**What is needed**. Reproduce the lines of the listing below, beginning at the line that contains "Share via the" and stopping after the line that contains "Action: (x=134, y=391)", with "Telegram" swapped for "Signal" and nothing else altered.

**Material provided**.

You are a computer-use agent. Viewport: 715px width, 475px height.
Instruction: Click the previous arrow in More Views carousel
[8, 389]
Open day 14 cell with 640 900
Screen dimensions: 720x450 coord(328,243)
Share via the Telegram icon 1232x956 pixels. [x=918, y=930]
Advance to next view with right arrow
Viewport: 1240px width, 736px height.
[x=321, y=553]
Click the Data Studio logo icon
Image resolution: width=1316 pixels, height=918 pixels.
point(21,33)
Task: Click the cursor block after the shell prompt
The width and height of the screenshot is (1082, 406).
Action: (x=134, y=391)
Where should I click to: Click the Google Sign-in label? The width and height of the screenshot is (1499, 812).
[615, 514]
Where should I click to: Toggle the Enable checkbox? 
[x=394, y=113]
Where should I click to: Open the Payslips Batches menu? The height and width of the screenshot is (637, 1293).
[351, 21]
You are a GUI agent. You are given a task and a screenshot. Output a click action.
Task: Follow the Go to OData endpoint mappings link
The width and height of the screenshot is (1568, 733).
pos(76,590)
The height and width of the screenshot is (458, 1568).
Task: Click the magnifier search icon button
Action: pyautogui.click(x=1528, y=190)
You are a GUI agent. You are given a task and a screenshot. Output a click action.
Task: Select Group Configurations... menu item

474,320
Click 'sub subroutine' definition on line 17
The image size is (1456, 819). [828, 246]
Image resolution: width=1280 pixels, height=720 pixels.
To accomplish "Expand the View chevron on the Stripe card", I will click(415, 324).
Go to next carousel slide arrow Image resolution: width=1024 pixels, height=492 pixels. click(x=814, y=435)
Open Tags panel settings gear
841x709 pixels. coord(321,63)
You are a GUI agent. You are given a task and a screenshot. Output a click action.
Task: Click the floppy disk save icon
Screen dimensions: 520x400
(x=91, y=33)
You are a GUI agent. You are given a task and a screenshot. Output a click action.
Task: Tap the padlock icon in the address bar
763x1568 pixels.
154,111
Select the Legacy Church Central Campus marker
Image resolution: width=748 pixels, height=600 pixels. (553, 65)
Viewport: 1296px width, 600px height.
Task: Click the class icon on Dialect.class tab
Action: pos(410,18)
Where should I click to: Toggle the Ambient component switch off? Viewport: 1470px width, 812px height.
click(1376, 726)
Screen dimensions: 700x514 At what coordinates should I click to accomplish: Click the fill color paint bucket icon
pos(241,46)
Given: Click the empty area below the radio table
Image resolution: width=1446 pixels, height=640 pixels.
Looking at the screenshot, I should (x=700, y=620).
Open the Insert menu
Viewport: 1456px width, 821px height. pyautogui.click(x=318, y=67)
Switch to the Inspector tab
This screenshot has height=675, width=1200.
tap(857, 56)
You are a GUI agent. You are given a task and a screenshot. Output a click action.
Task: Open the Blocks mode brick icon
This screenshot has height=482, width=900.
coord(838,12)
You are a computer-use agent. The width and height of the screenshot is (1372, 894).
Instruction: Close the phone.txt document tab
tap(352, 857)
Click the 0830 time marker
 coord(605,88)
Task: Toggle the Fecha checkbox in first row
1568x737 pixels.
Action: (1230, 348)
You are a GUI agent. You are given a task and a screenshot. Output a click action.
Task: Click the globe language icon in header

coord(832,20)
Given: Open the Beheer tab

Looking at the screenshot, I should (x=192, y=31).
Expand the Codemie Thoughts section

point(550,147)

**Solved problem**.
Share via the Signal icon 1232x956 pixels. [x=918, y=930]
Advance to next view with right arrow
Viewport: 1240px width, 736px height.
[x=321, y=553]
Click the Data Studio logo icon
Image resolution: width=1316 pixels, height=918 pixels.
point(21,33)
Task: Click the cursor block after the shell prompt
The width and height of the screenshot is (1082, 406).
Action: (x=134, y=391)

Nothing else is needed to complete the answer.